Closed tkossak closed 1 year ago

tkossak commented 1 year ago

Describe the bug Some xonsh shell commands don't work as expected inside clifm (see below).

To Reproduce Steps to reproduce the behavior:

  1. Start your standard bash shell and run: CLIFM_SHELL=/home/kossak/.local/bin/xonsh clifm (enter the corretct path, where you have xonsh installed)
  2. Then run and observe results:
    T8[1] 14:43 kossak:lman3 ~
    <0> $ a=1; echo @(a)
    1
    T8[1] 14:43 kossak:lman3 ~
    <0> $ echo @(a)
    Traceback (most recent call last):
    File "<string>", line 1, in <module>
    NameError: name 'a' is not defined
    T8[1] 14:43 kossak:lman3 ~
    <1> $ 

Expected behavior The same commands, run directly inside xonsh, work properly:

kossak@lman3 ~ $ a=1; echo @(a)
1
kossak@lman3 ~ $ echo @(a)
1
kossak@lman3 ~ $

Desktop (please complete the following information):

Additional context It seems like inside clifm, each command is run in separate process/memory space, so it doesn't remember variables from previous command.

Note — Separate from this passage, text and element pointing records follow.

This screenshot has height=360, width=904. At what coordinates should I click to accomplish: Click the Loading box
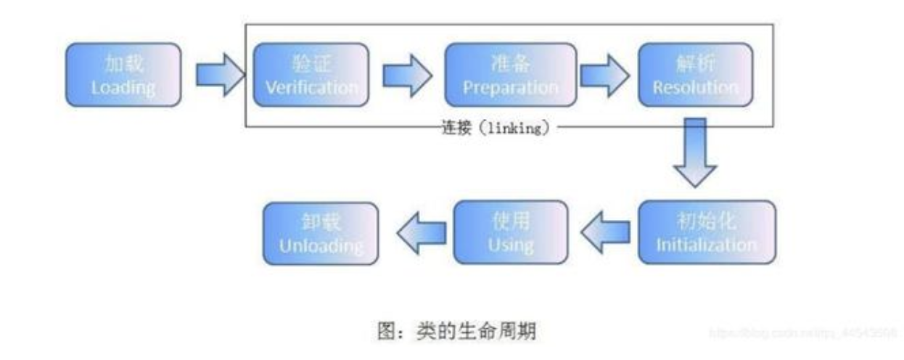(x=123, y=75)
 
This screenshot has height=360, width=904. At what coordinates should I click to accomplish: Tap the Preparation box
(x=510, y=75)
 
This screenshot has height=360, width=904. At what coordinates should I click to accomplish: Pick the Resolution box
(x=694, y=75)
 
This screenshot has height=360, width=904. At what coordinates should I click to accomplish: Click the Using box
(x=510, y=232)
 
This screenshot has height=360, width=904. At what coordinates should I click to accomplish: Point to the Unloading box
(x=321, y=232)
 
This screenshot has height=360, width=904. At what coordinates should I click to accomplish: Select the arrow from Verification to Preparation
(x=406, y=75)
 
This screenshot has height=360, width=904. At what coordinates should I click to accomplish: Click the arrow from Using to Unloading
(x=420, y=232)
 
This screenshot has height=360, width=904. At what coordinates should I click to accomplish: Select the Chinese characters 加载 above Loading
(x=123, y=64)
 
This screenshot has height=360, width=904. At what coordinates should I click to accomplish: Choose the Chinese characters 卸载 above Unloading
(x=321, y=221)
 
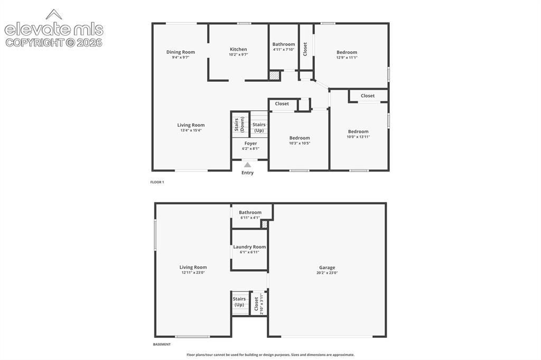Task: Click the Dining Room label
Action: pos(181,52)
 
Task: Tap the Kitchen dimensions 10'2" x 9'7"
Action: pos(238,54)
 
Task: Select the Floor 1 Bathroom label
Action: pos(284,44)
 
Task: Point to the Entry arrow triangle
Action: pos(247,165)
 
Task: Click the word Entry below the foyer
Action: pos(247,173)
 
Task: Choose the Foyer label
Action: pos(250,144)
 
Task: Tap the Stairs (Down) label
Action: pos(239,125)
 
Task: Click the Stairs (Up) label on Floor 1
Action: pos(259,127)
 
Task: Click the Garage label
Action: pos(327,267)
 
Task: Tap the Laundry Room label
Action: pos(249,247)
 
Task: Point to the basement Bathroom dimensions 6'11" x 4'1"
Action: pos(250,217)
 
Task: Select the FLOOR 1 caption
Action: pos(157,182)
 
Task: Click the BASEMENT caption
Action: pos(162,344)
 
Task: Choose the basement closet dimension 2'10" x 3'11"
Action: pos(262,304)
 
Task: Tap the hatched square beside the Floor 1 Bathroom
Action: pos(274,76)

leo-arch commented 1 year ago

Hi @tkossak. Thanks for reporting.

/etc/shells

You pointed out in Reddit that you had to add xonsh to /etc/shells. True. This check was added as a security layer: whatever value is passed to clifm via CLIFM_SHELL will be used to run shell commands, which might be a severe security risk for your file system, even if you committed a simple typing mistake. User input should always be validated in my programming book. Security is an important factor when it comes to software quality.

Variables

To the point. When running clifm you're not running a full-fledged shell, and this is by design (thus not a bug, but expected behavior). Shell commands are always executed via /path/to/shell -c CMD, that is, spawning a new shell instance, which is why previous commands (in your case a variable assignment) are not recognized; they were executed in a different process (a previous shell instance), and are thereby not visible to the current instance.

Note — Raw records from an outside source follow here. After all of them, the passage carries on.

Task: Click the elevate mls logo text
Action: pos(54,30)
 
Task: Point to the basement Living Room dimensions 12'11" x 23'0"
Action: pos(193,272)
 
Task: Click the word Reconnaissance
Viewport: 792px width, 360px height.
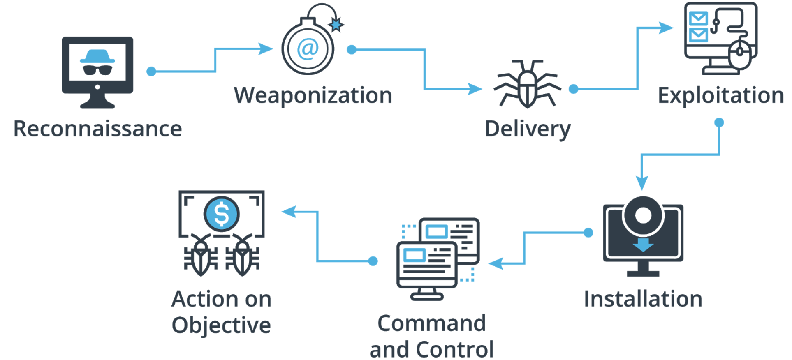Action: pyautogui.click(x=97, y=129)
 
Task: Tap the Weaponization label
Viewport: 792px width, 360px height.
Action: pyautogui.click(x=313, y=95)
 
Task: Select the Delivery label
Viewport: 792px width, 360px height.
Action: pyautogui.click(x=528, y=129)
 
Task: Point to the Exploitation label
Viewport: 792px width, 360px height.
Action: pyautogui.click(x=720, y=95)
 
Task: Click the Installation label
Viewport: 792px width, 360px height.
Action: pyautogui.click(x=643, y=299)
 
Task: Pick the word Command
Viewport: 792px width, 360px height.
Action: pyautogui.click(x=432, y=323)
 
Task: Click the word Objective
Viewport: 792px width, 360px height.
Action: pyautogui.click(x=221, y=325)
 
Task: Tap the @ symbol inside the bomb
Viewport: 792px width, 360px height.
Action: pyautogui.click(x=308, y=49)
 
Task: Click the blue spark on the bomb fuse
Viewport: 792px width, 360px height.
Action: pyautogui.click(x=336, y=25)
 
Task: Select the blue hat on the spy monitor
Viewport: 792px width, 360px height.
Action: pyautogui.click(x=97, y=56)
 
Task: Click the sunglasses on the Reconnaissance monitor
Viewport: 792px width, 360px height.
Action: pyautogui.click(x=97, y=70)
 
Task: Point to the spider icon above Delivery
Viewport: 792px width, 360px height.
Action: pyautogui.click(x=527, y=84)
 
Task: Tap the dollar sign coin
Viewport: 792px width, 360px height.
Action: pyautogui.click(x=222, y=214)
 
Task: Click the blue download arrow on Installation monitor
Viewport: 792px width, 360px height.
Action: pyautogui.click(x=643, y=245)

Why is this so? Though spawned by a shell, clifm does not run inside a previous/different shell (be it the spawning shell or whatever shell you specified via CLIFM_SHELL), but as a completely independent process (just as all non-builtin programs): it has no access to the memory space of the parent process. The same can be said regarding external/shell commands spawned from within clifm: each of them is an independent process; it is executed as a child process, which, after completion, returns to the parent (which is a different process). The memory space of the child is closed to the parent, and lost after the child finished.

If we wanted to make this different, clifm should have been developed as a shell builtin, that is, an extension/plugin/hack of a specific shell running within this very specific shell, and not as a separate, independent program.

TLDR: The only way (as far as I know) to access the memory space (in this case a variable assignment) of a process (here xonsh) is to be part of this process (say, a shell built-in). But clifm is not (and will never be) a shell builtin, just as shell commands executed from within clifm are not builtin into clifm, but external programs spawned by clifm (as children).

If you want a full shell, you can just spawn it: once in clifm, just enter ; (or :). A full shell will be launched. Do whatever needs to be done and quit. You'll be back into clifm. Or, as you already noted, use a one-liner (in this case all statements are executed by the same shell instance, which is why it works as expected).